The concern has been raised with Energy Secretary Fergus Ewing as more than 1300 North Sea contractors were told by energy services firm Wood Group PSN that they face a further cut in pay amid a plunge in the world oil price.

The Aberdeen-based company announced that rates paid to UK offshore and onshore contract staff will be reduced by up to ten percent from the end of January. Salaries will also be frozen for the majority of Wood Group onshore employees.

It follows an earlier ten percent reduction for onshore contract workers on June 1.

Wood Group, which employs 12,000 people in the UK, recently secured a £477m contract from BP. It plans to create 150 new jobs as a result of the deal.

But unions believe this is just the tip of the iceberg, having already dealt with a host of pay cuts in the past year.

Jake Molloy, regional organiser of the RMT union's offshore energy branch, believes oil firms need better incentives like tax cuts to prevent the "curtain falling" on oil production.

"If you have an oil price which is below $50 a barrel with the level of taxation we have got then it is just not economic anymore. We need government intervention," he said.

The latest cut comes after energy giant BP announced plans to cut contractor pay following a similar move by Shell which cut rates by 15per cent on November 1.

BP also warned of job losses as it announced £638m plans to streamline its business. BP employs around 15,000 people in the UK out of 84,000 staff worldwide.
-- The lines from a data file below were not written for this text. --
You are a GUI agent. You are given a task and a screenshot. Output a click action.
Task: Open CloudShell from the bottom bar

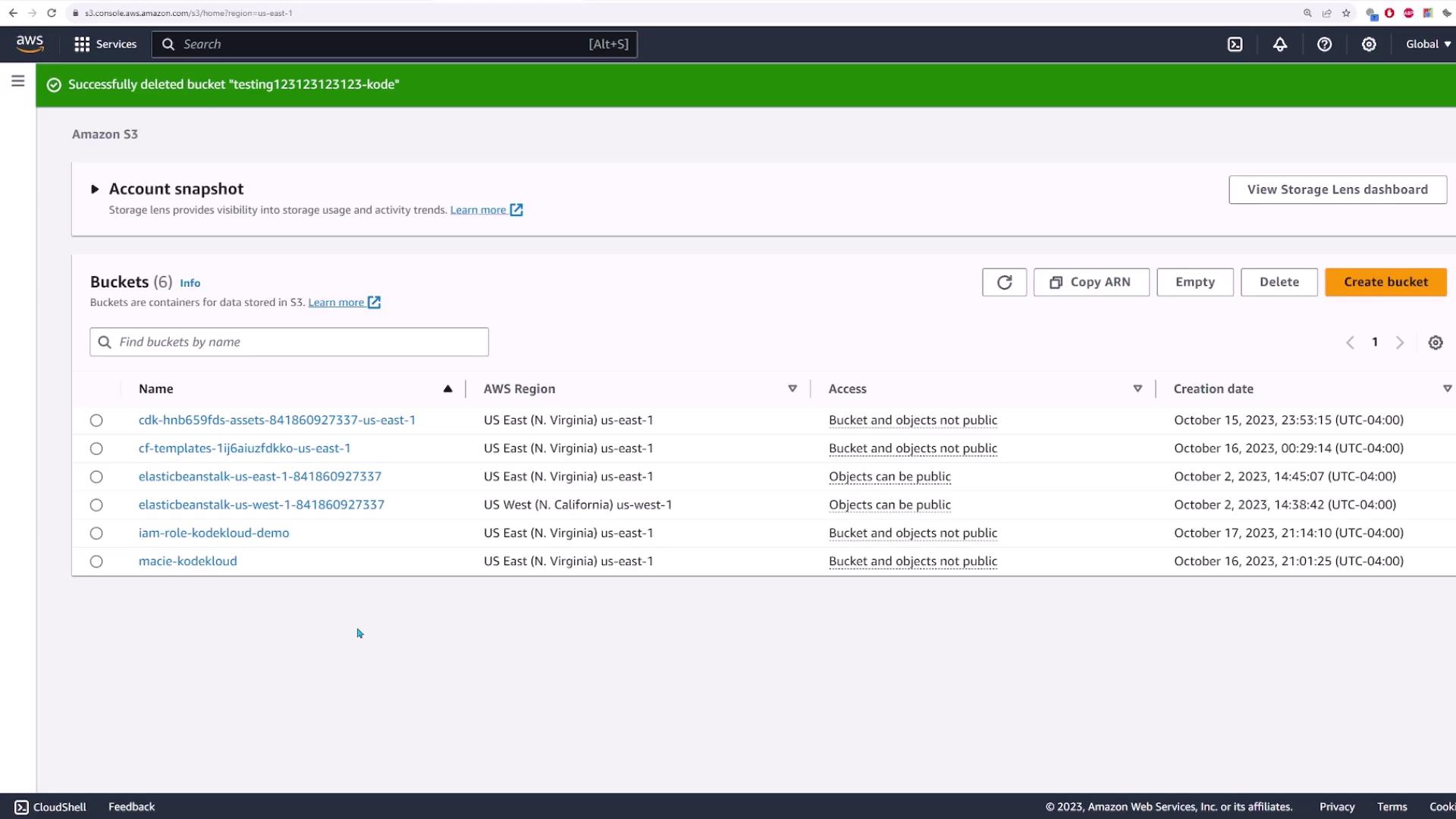[51, 807]
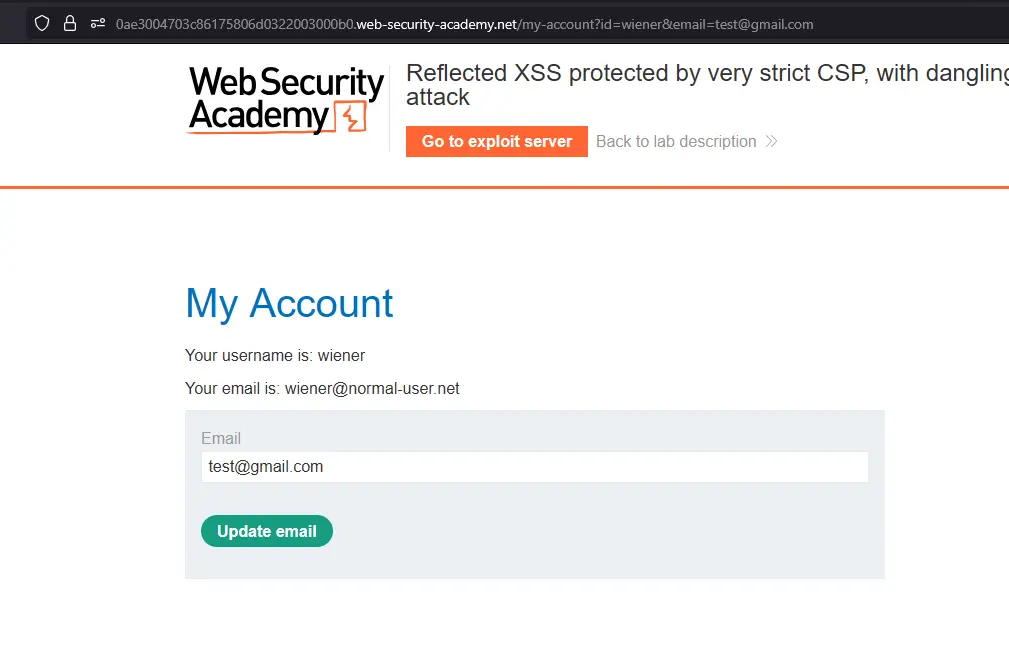Click the tracking protection shield icon
1009x647 pixels.
pyautogui.click(x=42, y=23)
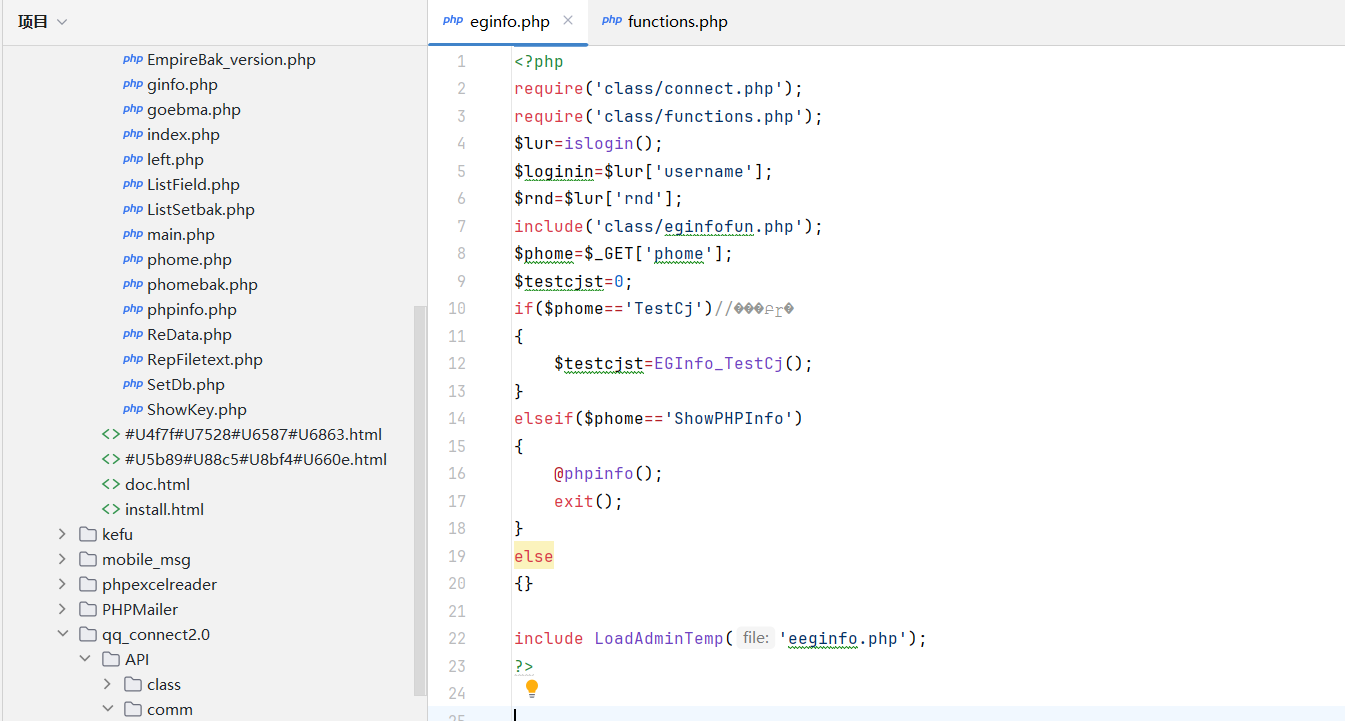1345x721 pixels.
Task: Expand the class folder under API
Action: pos(108,685)
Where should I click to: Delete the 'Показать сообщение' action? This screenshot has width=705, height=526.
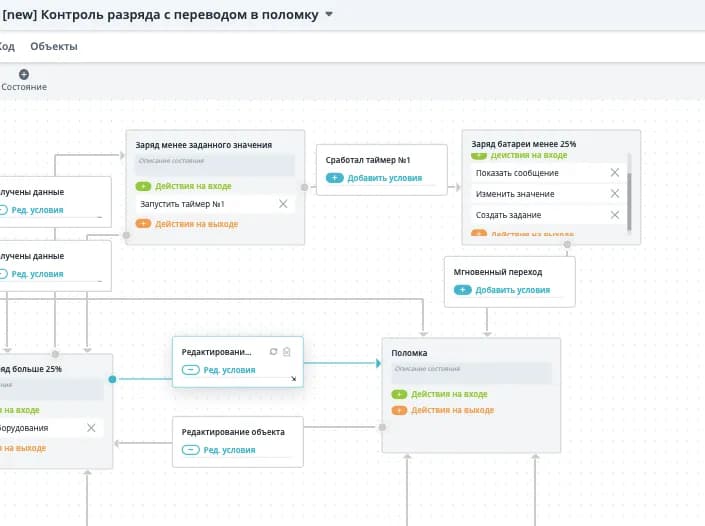(x=615, y=173)
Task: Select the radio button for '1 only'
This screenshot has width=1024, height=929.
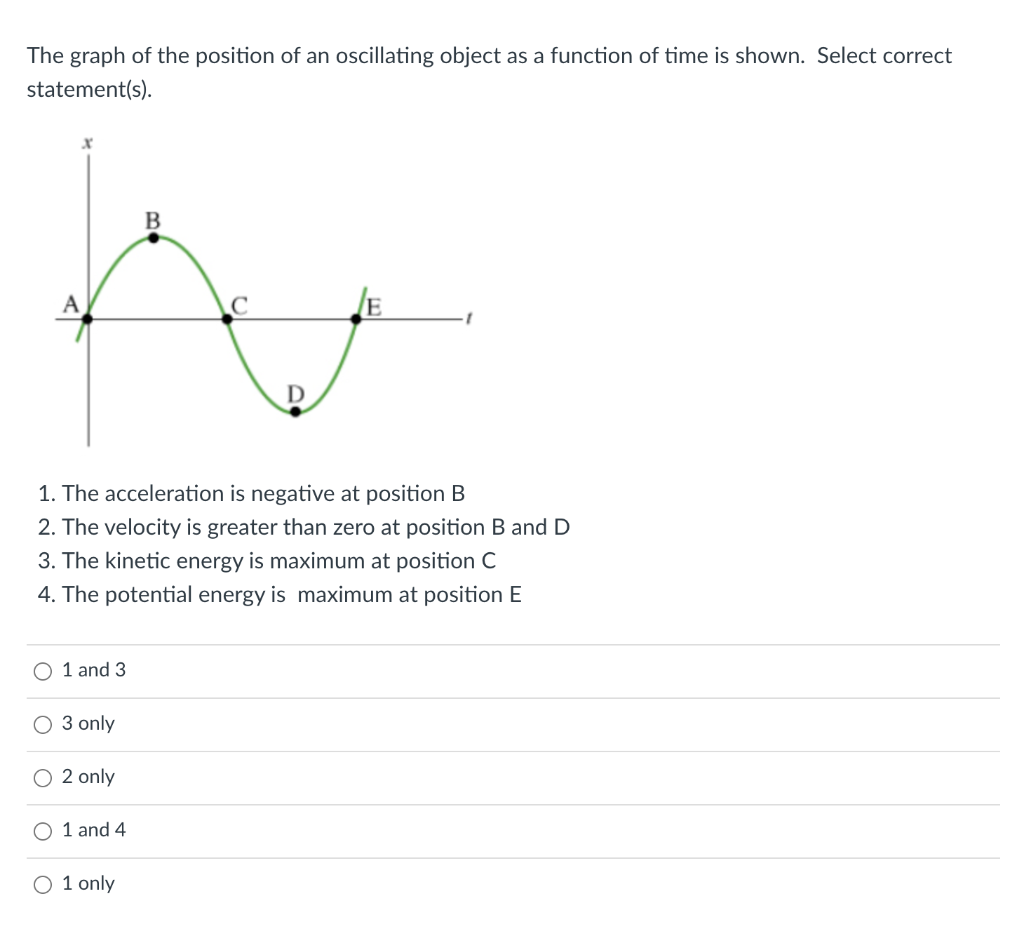Action: click(x=42, y=884)

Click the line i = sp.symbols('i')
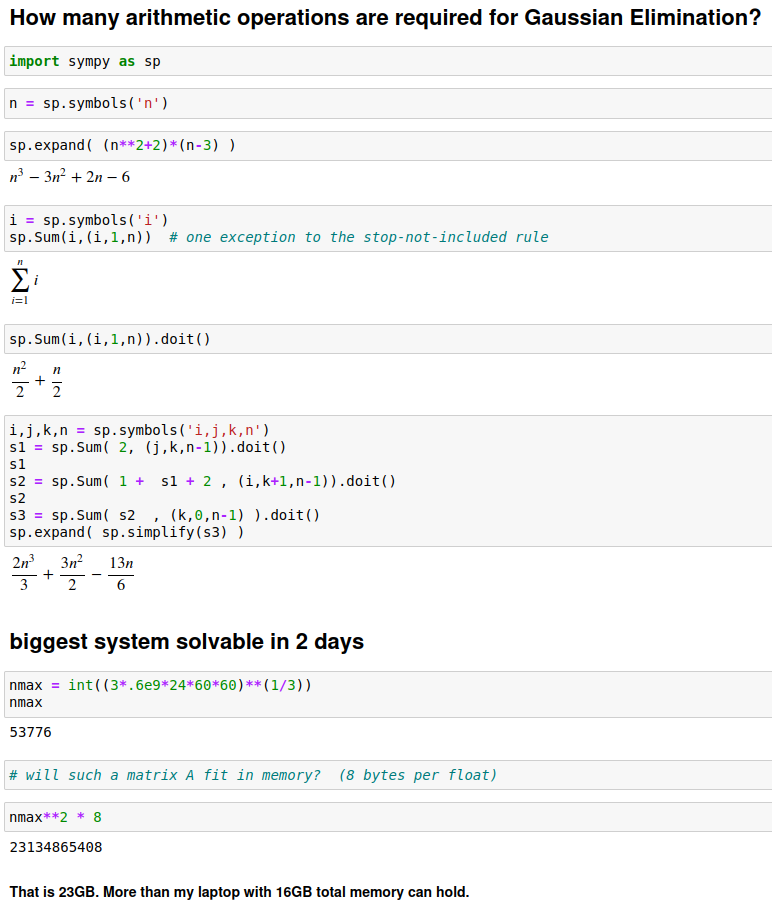pyautogui.click(x=89, y=220)
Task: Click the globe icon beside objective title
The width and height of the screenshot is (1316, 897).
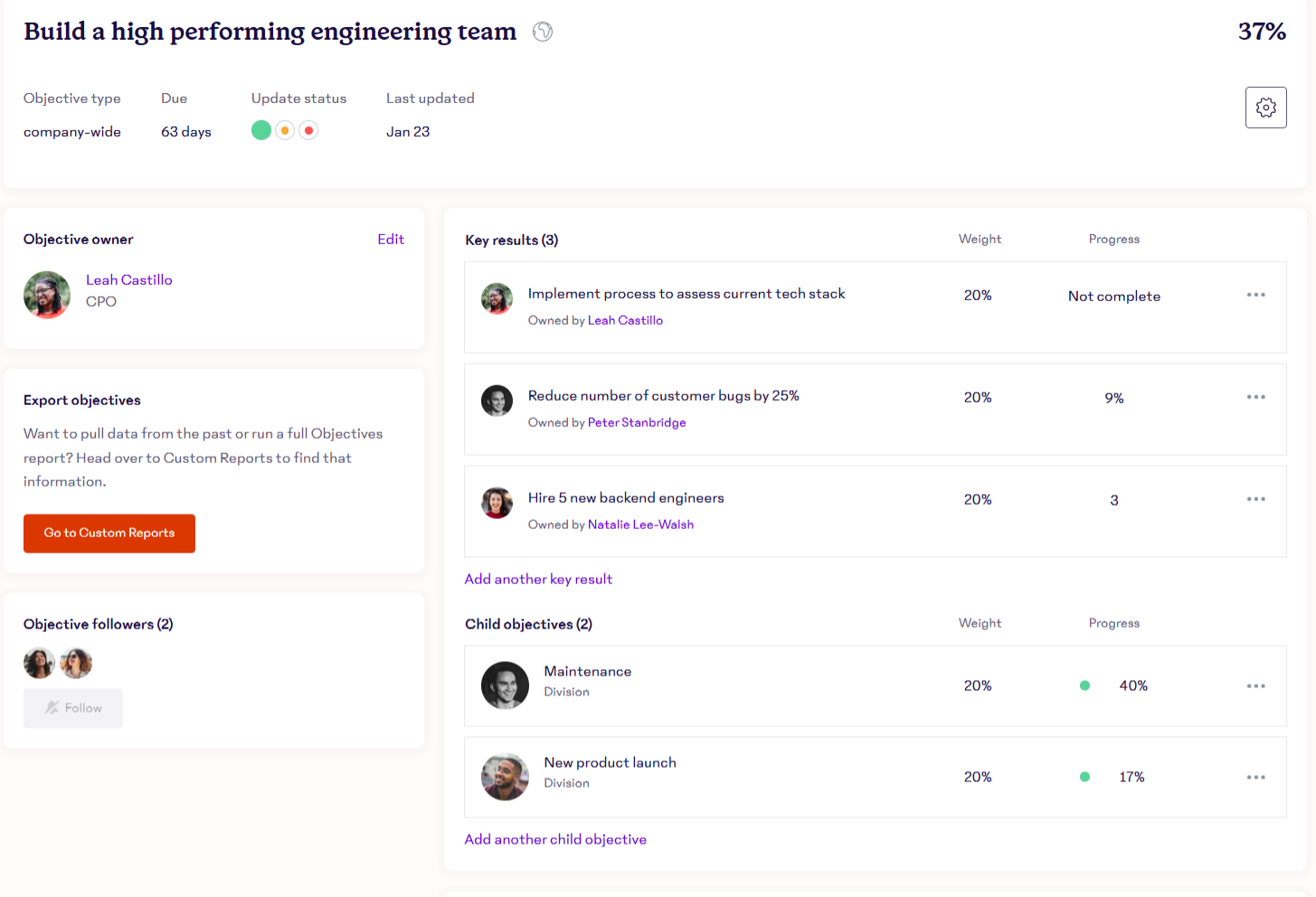Action: click(543, 32)
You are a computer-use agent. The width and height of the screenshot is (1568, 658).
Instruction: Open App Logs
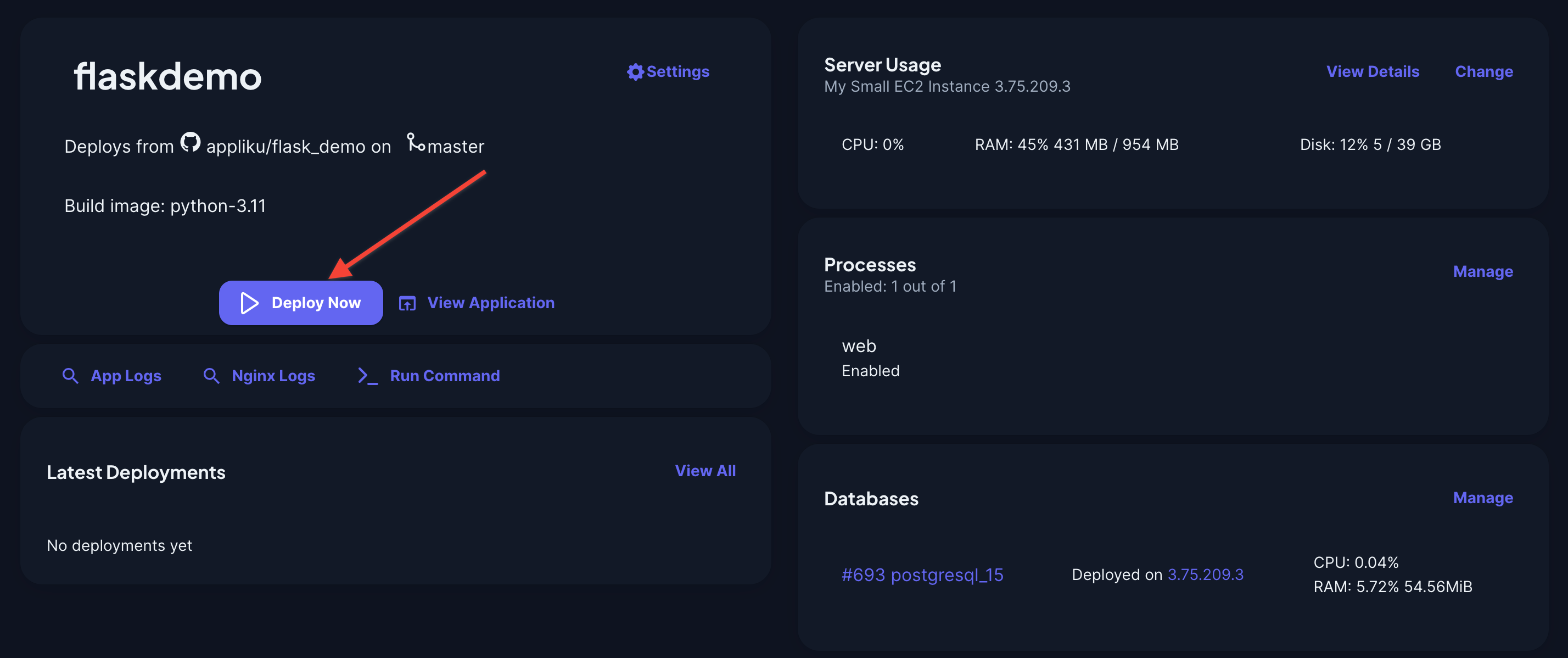[125, 376]
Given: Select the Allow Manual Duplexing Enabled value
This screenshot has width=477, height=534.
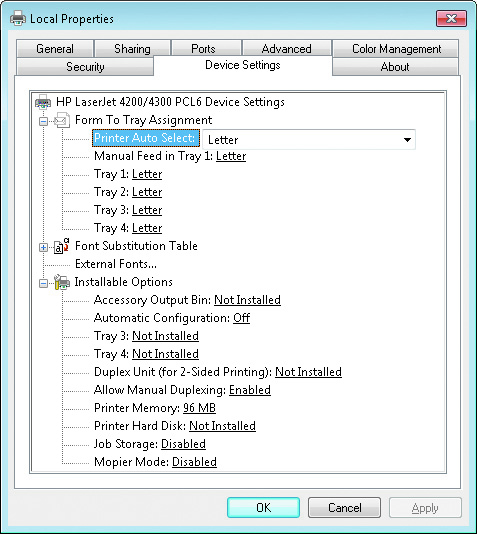Looking at the screenshot, I should [x=250, y=390].
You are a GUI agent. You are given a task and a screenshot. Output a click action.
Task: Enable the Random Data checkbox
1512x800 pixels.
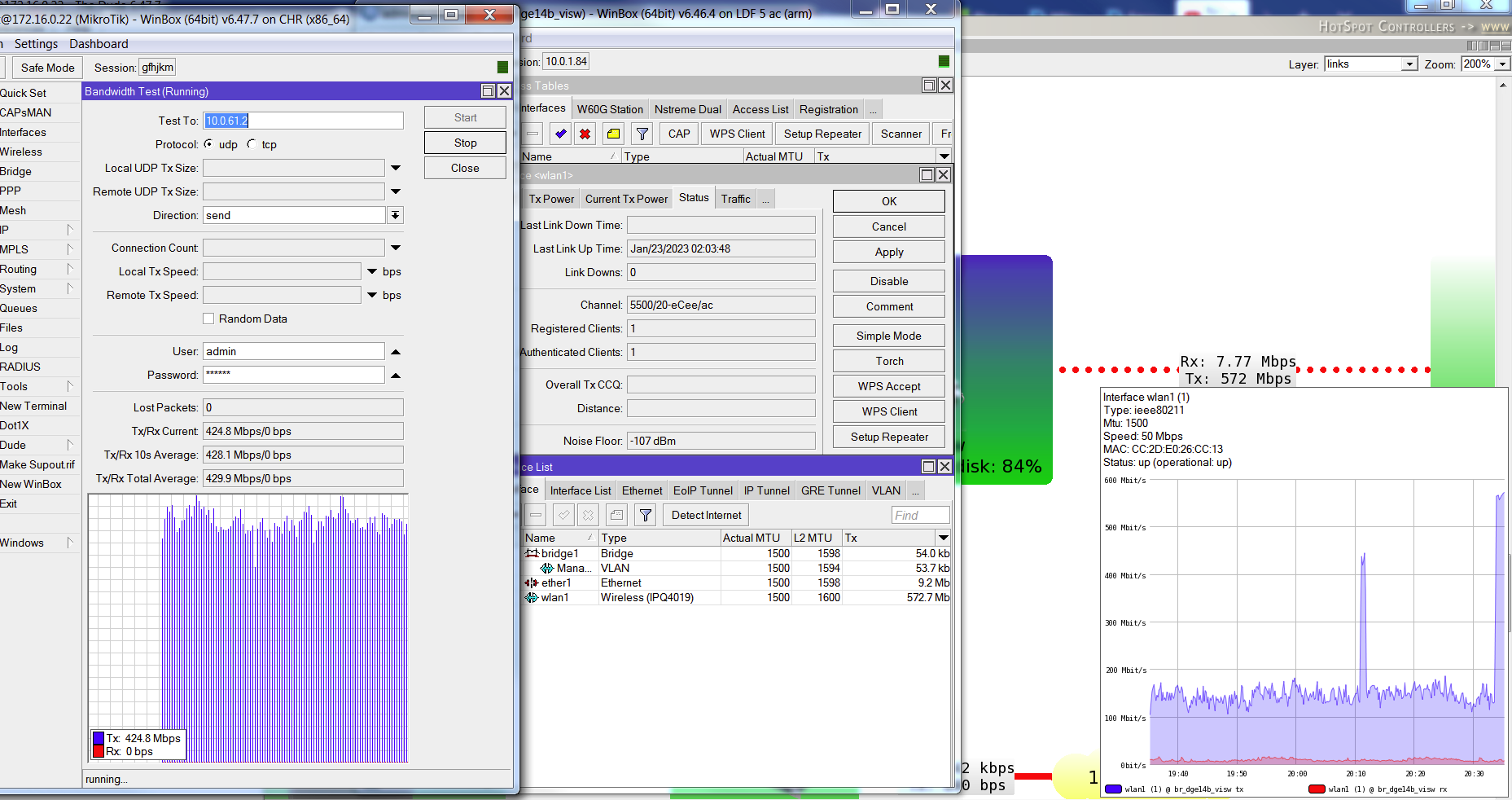[x=208, y=319]
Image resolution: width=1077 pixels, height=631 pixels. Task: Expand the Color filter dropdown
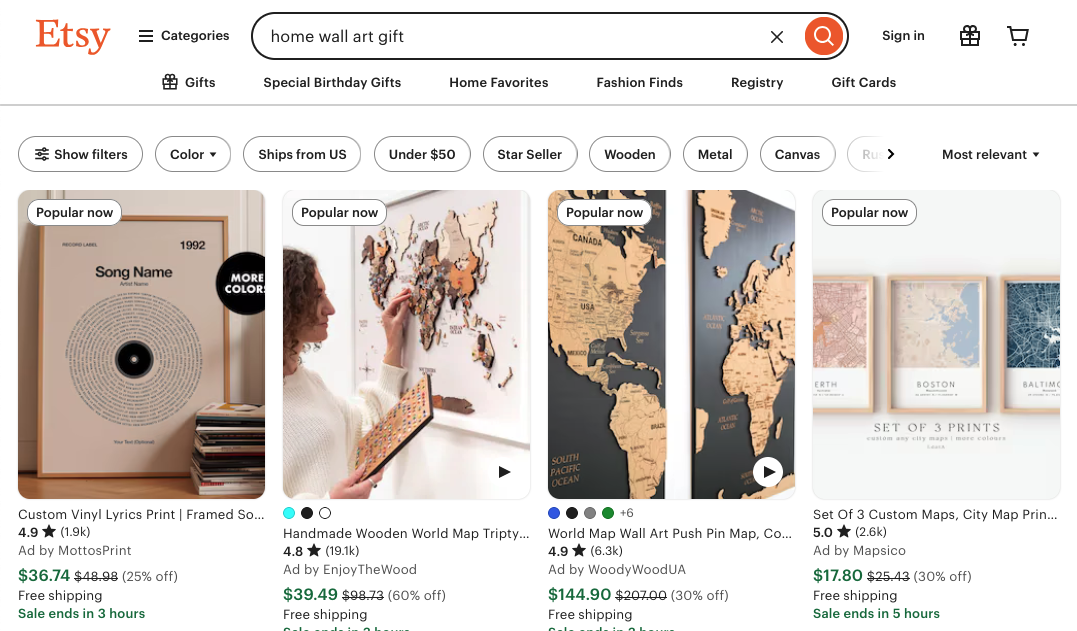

In June, Petrofac cut it's rates to contractors by ten percent just over a week after Amec said it would do the same following growing concern over escalating costs.

The crisis comes amidst what some union leaders described as a "perfect storm" of issues that are hitting oil production and helped push the world oil price down.

The US shale revolution has created major competition and has resulted in a boom in oil production over the past five years, growing from 5.4 million barrels of oil per day in 2009 to 8.6 now. Shale gas production has also soared from 59.3 billion cubic feet per day in 2009 to more than 75 Bcf/d now.

Saudi Arabia, the world's largest oil exporter and Opec's most influential member, could support global oil prices by cutting back its own production, but there is little sign of that happening.

Russia too which loses $2 billion for every dollar fall in the oil price has confirmed it will not cut production. One of the world's largest oil producers, its dramatic interest rate hike to 17 per cent in support of its troubled rouble underlines how heavily its economy depends on energy revenues, with oil and gas accounting for 70per cent of export income.

Mr Molloy said the industry was going through the most difficult period since the 1986 slump in oil prices led to decline in production levels, and cuts in the number of offshore workers from 30,000 to around 19,000 in the space of eight or nine months.

"We are looking at a downturn comparable only to 1986, and that was a disaster," he said.

"It's slash and burn on a scale we haven't seen since then. Everything is up for review, from rotas to pay to contracts between companies, the whole lot.

"We have seen the energy minister about the need to manage this because this slash and burn is damaging not just to the workers involved, but to the industry, damaging and risky to the whole concept of sustainability.

"Because if you don't maintain these ageing installations and the infrastructure isn't there to exploit what is left, then the curtain falls.

"If you have an oil price which is below $50 a barrel with the level of taxation we have got then it is just not economic anymore. We need government intervention. We need better incentives to keep them going, like tax cuts."

 

A UK Government spokesman said: "The recent sharp reductions in oil prices are very challenging for companies active in the North Sea.

"We have seen very little evidence of new projects being cancelled or deferred in reaction to lower oil prices.

"Meanwhile, Government continues to work hard with industry leaders to address the challenges the industry faces and to maintain Britain's energy security by maximising the economic recovery of our domestic oil and gas resources, offshore and onshore."